Perhaps I'm being too harsh. Williams, after all, wasn't exactly making those claims directly. He was just quoting Daniel Castro, ITIF’s vice president and the report’s co-author, in a way that implied that BetaNews was journalistically superior to the NYT, the WSJ, and/or the Post. Because that's what you're doing, when you talk up your own fairness, and then quote a think tank spokesman saying that the rest of the new media is understaffed, underfunded, ethically compromised, and technophobic, to boot.

[Sigh.]

Our Information Age way of life has many features that seem quite positive, and the technology to which we have access has done a lot to transform the way we live. Self-driving autos, for example, could reduce the annual driver-error carnage on our roads by tens of thousands of human lives per year, in the U.S. alone. But the effects of that technology are not invariably positive, and it's not technophobic or unfair to accurately report when poorly-regulated corporations, or their devices, fail to meet expectations, erode our privacy, undermine our democracy, or even put us in danger

The rule of thumb here is pretty simple: unpleasant news isn't necessarily erroneous, and reporting inconvenient truths is perhaps the most essential role of journalism. Many tech writers basically repeat press release copy, often word-for-word, with very little by way of fact-checking or analysis; it's not so much journalism as it is stenography. Williams is better than many at calling out the bullshit, but that's not saying much when you consider how low the bar has been lately.

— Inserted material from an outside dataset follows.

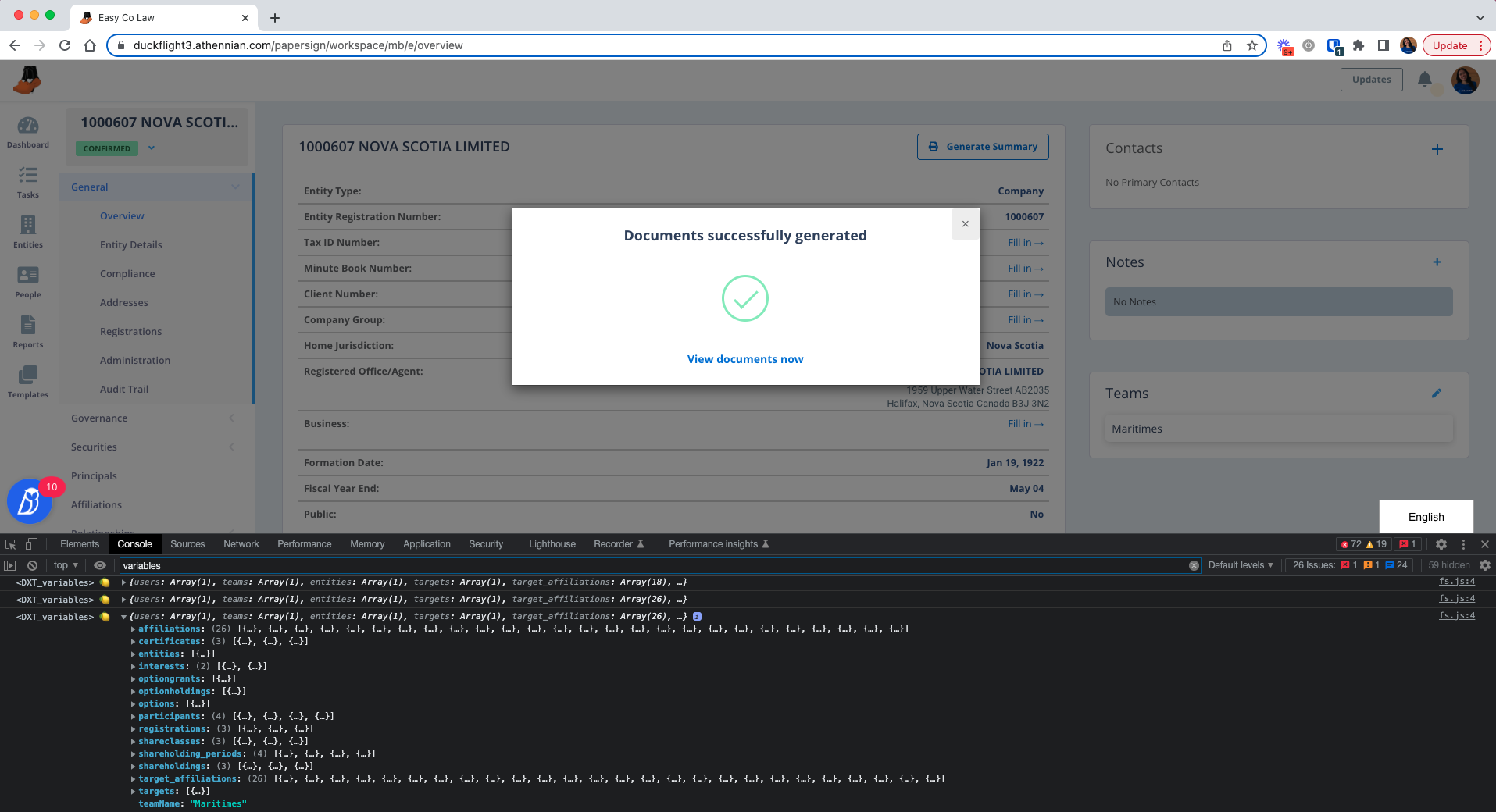Select Entity Details in General menu

[x=131, y=244]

I've been pretty critical of tech writers in the past, something which, honestly, is becoming increasingly awkward as my intended-to-be-about-gaming blog has come to be dominated by my writings on Windows 10, VR, and other tech-specific issues. Awkward or not, though, there's no way around the fact that I did the minimum work of checking Wikipedia to learn about the source of this report, and skimmed the report itself to see what their methodology actually was... two things which Williams apparently didn't do.

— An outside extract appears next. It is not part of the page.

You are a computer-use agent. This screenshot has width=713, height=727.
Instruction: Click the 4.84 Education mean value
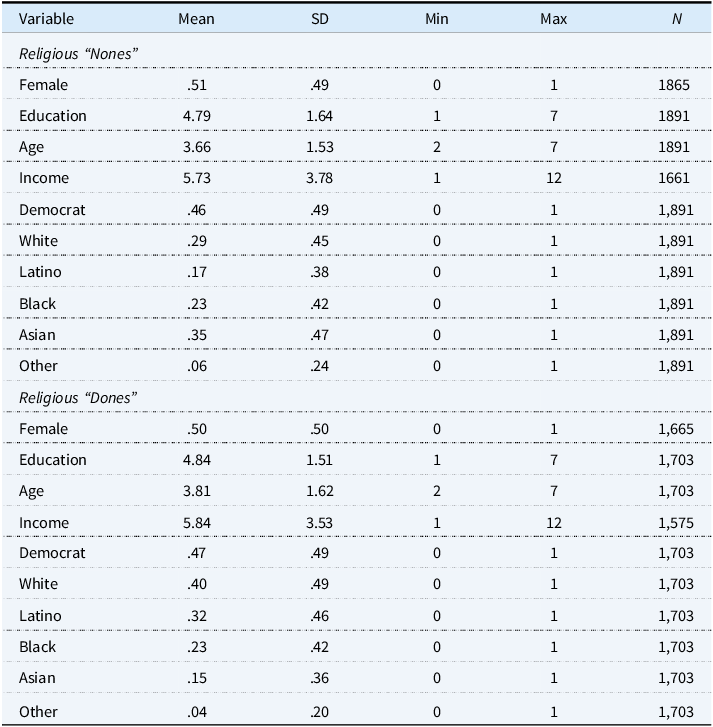pyautogui.click(x=196, y=460)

As luck would have it, Idea Channel has a pretty decent video this week on a related topic, which I highly recommend:


Yes, technology does have its uses; it just pays to be skeptical about some of the claims of tech companies, is all, and those of their lobby groups and think tanks... or any self-congratulatory tech writers you may come across who are too busy patting themselves on the back to do the actual fact-checking which is indispensable to effective journalism. 

I'm not a journalist. I'm not trained as one, and I don't work as one; this blog is done entirely in my spare time, any isn't monetized in any way. But if you are a journalist, and you're still being out-done by an amateur like me when it comes to basic journalistic integrity... then I'm sorry, but you're doing it wrong.